Exercise requirements
Compute how many lines in the data below contain "Toggle"; answer only with that number.

***** Extracted material *****

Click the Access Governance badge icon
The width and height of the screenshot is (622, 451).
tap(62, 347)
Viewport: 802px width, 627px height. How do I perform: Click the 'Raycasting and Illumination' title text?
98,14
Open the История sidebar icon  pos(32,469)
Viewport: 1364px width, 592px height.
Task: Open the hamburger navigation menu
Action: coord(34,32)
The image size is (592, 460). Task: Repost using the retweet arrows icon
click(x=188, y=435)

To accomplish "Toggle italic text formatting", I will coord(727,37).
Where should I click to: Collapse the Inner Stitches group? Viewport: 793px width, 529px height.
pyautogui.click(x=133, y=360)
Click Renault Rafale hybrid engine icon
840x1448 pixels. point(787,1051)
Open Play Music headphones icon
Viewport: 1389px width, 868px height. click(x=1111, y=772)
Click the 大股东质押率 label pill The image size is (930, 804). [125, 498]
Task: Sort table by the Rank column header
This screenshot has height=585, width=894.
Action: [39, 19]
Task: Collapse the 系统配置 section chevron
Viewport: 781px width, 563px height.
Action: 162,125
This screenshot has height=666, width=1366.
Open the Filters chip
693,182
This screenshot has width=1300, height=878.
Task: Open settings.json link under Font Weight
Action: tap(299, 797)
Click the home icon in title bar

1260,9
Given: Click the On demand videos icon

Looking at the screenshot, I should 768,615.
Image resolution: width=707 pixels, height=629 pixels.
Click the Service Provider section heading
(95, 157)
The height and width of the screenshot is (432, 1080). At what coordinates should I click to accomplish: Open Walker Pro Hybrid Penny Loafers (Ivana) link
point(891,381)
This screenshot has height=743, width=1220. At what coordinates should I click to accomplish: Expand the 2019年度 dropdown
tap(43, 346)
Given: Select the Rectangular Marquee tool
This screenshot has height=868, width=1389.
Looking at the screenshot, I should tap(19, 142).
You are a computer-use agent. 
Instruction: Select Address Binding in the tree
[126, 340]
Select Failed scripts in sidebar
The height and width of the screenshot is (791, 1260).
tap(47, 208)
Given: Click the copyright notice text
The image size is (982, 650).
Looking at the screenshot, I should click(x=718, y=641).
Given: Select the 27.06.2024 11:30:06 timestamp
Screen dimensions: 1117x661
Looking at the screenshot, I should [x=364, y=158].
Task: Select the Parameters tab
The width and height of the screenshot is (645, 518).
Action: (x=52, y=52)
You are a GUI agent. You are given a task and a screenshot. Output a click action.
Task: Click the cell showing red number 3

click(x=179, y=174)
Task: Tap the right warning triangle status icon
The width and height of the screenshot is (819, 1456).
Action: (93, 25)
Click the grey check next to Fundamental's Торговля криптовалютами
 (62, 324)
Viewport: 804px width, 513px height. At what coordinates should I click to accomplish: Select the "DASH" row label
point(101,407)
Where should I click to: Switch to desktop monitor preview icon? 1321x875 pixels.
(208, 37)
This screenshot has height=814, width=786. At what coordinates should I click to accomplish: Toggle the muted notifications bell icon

*****

Solution to this problem
2